Presidente da Cagepa rebate Cícero, defende tarifa social e diz que prefeito cogita municipalização para privatizar a estatal

O presidente da Companhia de Água e Esgotos da Paraíba (Cagepa), Marcus Vinícius Neves, contestou na tarde desta quinta-feira (5) às declarações do prefeito de João Pessoa, Cícero Lucena, feitas durante sessão na Câmara Municipal. Segundo o dirigente da estatal, as afirmações do gestor da Capital são políticas e não técnicas, como requer o assunto, além de não compactuar com a realidade, especialmente no que se refere à Tarifa Social de Água, à sustentabilidade financeira da empresa, discurso de privatização X municipalização e à condução dos serviços de abastecimento e esgotamento sanitário.

O presidente da Cagepa alertou ainda que o discurso de municipalização dos serviços de água e esgoto feito pelo prefeito escamoteia intenção para a privatização da estatal, o que, segundo ele, comprometeria a continuidade de um serviço público essencial. “Entendemos que todos os municípios devem ser atendidos, não apenas João Pessoa e os grandes centros urbanos. Isso só é possível por meio de uma empresa estatal forte, sustentável financeiramente e com segurança hídrica. Dessa forma, entendemos que a Cagepa é de extrema importância para a continuidade do serviço público de um bem essencial. É para isso que trabalhamos todos os dias, e assim seguiremos”, completou.

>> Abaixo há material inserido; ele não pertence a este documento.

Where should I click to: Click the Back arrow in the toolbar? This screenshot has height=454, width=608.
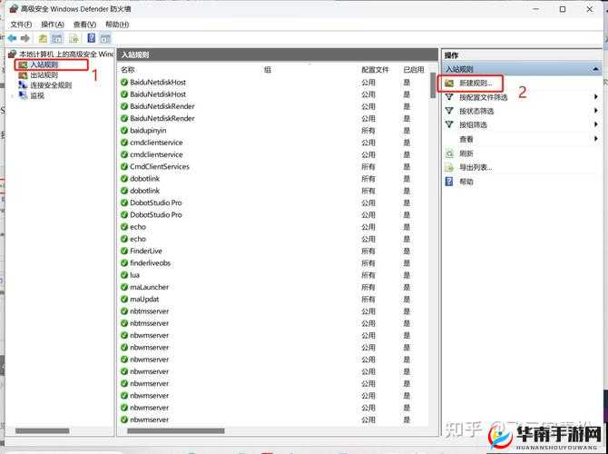12,38
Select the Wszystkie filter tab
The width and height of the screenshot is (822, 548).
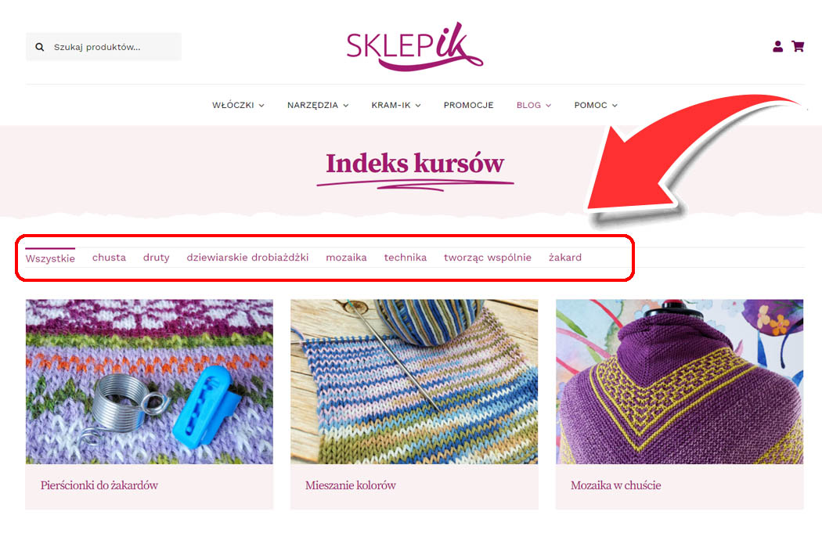pos(50,258)
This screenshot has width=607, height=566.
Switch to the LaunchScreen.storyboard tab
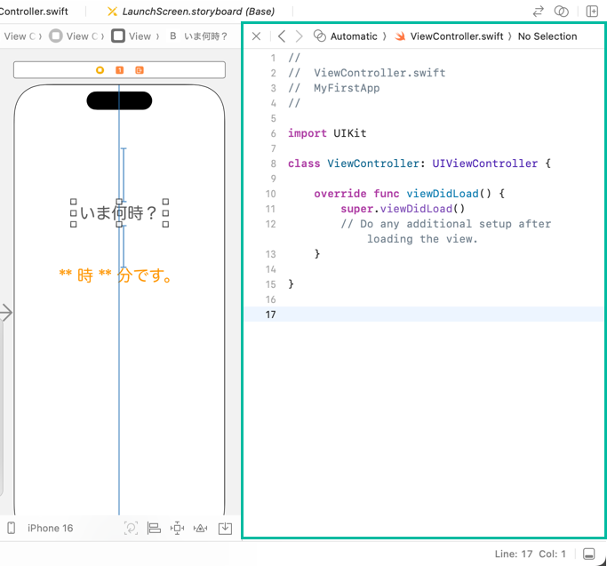click(199, 12)
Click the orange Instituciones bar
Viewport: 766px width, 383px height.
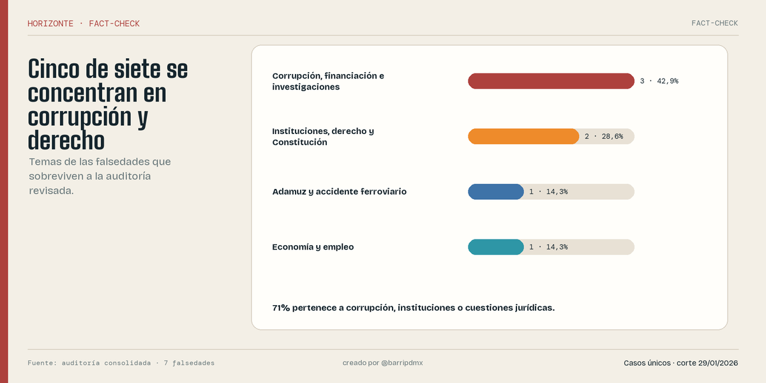[x=523, y=137]
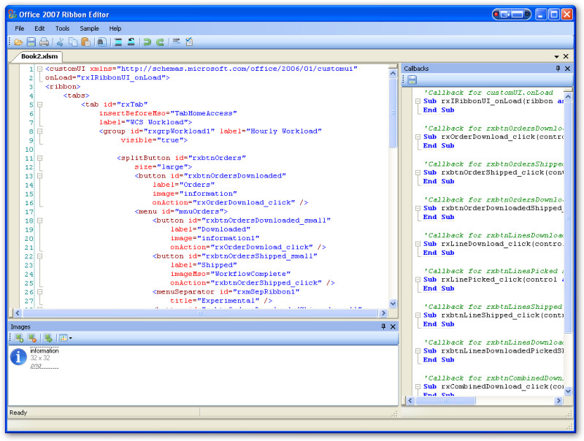
Task: Click the XML editor vertical scrollbar down arrow
Action: coord(393,304)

Marcus Vinícius ressaltou que a Cagepa atua de forma integrada com o Governo do Estado para garantir segurança hídrica, qualidade dos serviços e expansão do saneamento, especialmente diante das exigências do novo marco legal do setor, que estabelece metas de universalização até 2033.

De acordo com o presidente Cagepa, a Tarifa Social, mencionada também por Cícero Lucena, não tem qualquer relação com discurso de sustentação econômica da Companhia, mas trata-se de um benefício social destinado a famílias de baixa renda, devidamente registradas na política tarifária da empresa e aprovada pela Agência de Regulação da Paraíba (ARPB), atendendo mais de 35 mil famílias no estado e garantindo que a população mais vulnerável tenha acesso à água e ao esgotamento sanitário.

“Essa política só é possível porque existe o subsídio cruzado, que abrange todas  cidades atendidas pela Cagepa”, pontuou.

Concessão e acordo financeiro com o município

Sobre o débito relacionado à renovação da concessão dos serviços em João Pessoa, Marcus Vinícius explicou que foi firmado, no ato da assinatura, um acordo para o repasse de 3,6% da arrecadação da Cagepa, dos quais 1,8% já foram adiantados ao Município. “Dos R$ 180 milhões acordados, R$ 60 milhões foram repassados no ato e o restante seriam quitados por meio de convênio a ser realizado com o Governo do Estado ao Fundo Municipal de Saneamento e Infraestrutura, para realização de obras e ações estruturantes nas áreas de Saneamento, Infraestrutura e Meio Ambiente”, explicou.

“No entanto, diante do cenário atual, a Diretoria Executiva da Cagepa avaliou que o acordo inicial não seria plenamente cumprido nos moldes previstos e autorizou a análise orçamentária para viabilizar o pagamento do valor restante, tendo sido repassado mais R$ 60 milhões, restando agora outros R$ 60 milhões, diretamente ao Fundo Municipal de Saneamento”, acrescentou.

Investimentos de aproximadamente 700 milhões

Marcus Vinícius destacou ainda que atualmente a Cagepa e o Governo do Estado estão realizando investimentos de mais de R$ 700 milhões em João Pessoa, voltados para obras de ampliação e reestruturação do abastecimento de água e do sistema de esgotamento sanitário, além da recuperação de estações, projetos de automação e setorização da rede.

“São recursos aplicados com verbas próprias da Companhia e do Governo do Estado, reforçando o compromisso com a melhoria dos serviços e com a qualidade de vida da população da Capital”, concluiu o presidente Marcus Vinícius Neves.